Nowhere does the commission hint that different businesses might have different needs or differently trained workforces. Nowhere does it suggest that its members might know less about the nuances of thousands of industries and millions of firms than the people who make their living in those industries and those firms. Nowhere does it acknowledge the problems of top-down, one-size-fits-all prescriptions.
Indeed, the commission declares that its "proposal may appear burdensome to small companies that do not compete internationally or perceive no need for training. But the most equitable initiative is one that treats all companies and institutions uniformly." (Italics added.)
The report also removes any doubt that the "training" at issue will be as formal, as uniform, and as bureaucratic as possible. It suggests more than a little self-interest on the part of the training industry.
"We recommend that only accredited courses that form part of a formal certification program or a college degree program be counted toward the employer's minimum training obligation," declares the commission. There will be no English as a second language classes, no WordPerfect instruction, no sales seminars unless somebody official has worked them into a genuine government credentialing process.

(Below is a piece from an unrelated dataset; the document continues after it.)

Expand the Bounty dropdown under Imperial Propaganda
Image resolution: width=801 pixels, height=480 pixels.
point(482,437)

This is scary. And, despite the antitax rhetoric that will be used to attack it, it is not about money. A new 1.5-percent payroll tax would be a minor intrusion compared to having Washington dictate just how to manage your own workplace.
A lot is at stake, starting with the very existence of small businesses. No, a single training mandate won't wipe them out. But the attitude behind it will.

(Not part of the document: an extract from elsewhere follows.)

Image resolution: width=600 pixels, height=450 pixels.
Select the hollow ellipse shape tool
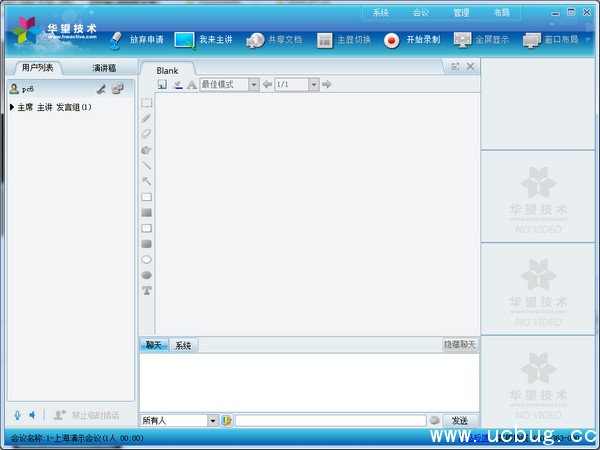(147, 259)
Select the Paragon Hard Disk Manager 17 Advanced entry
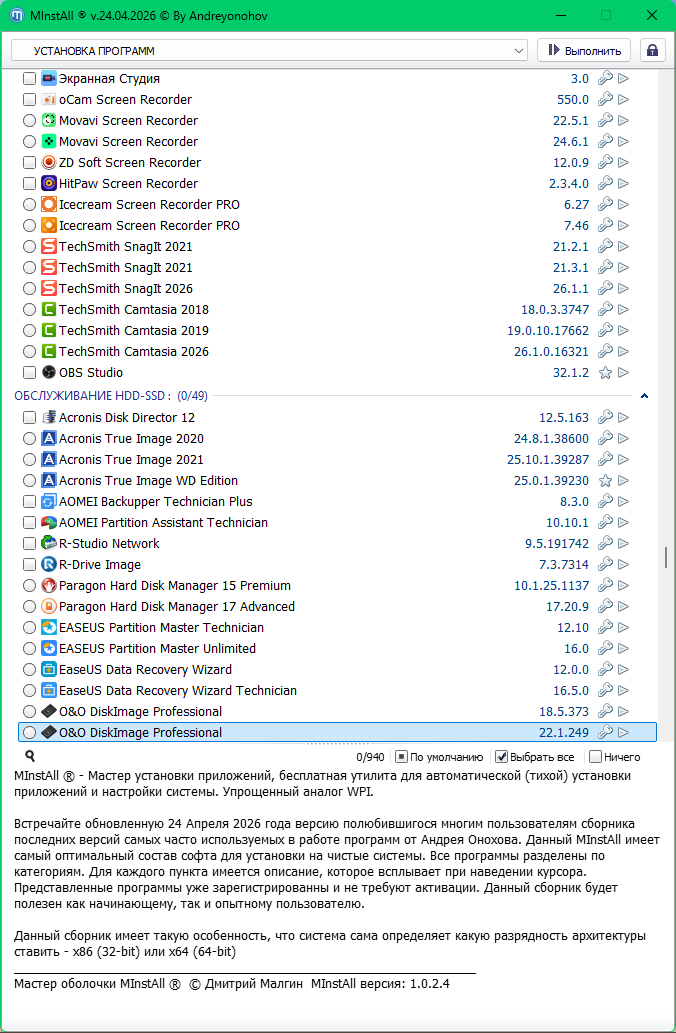Image resolution: width=676 pixels, height=1033 pixels. [x=176, y=607]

In Germany and Sweden, countries greatly admired by the commission, small businesses as Americans know them don't exist. At such monoliths as Hoechst and Electrolux, the costs of formal training can be spread across thousands of employees.
By contrast, letting people work for or own small organizations means putting up with ad-hoc training—learning new software by reading the manual, for instance, rather than taking a class led by the data processing manager. Such improvisation makes people like Magaziner uncomfortable.
But it makes a lot of other Americans happy. Small business is not just a lobby. It's a lifestyle. Many, many people want to work in more-intimate organizations, organizations that can't afford human-resources departments and training managers but that can afford to treat people as individuals.
The real problem with a training mandate, then, isn't that it's expensive or even that it's ham-handed. It's that it doesn't appreciate what work means to people.
The workplace is more than a tool of national economic competition, a weapon to be manipulated by a Clinton administration's Economic Security Council. It is the place millions of people spend most of their waking lives. And it is the place entrepreneurs and managers express their concept of the good life, their idea of how people ought to get along. It is profoundly personal.
Many consultants and professors, journalists and executives, think they can tell you how to be a better manager. Many of them are right. So are many of the psychologists, teachers, and social workers who believe they know how you can be a better parent, a better spouse, a better friend.
But both happiness and prosperity, better relationships and better management, depend on knowing the difference between good advice and good public policy. And it is a difference, unfortunately, that Bill Clinton still seems to miss.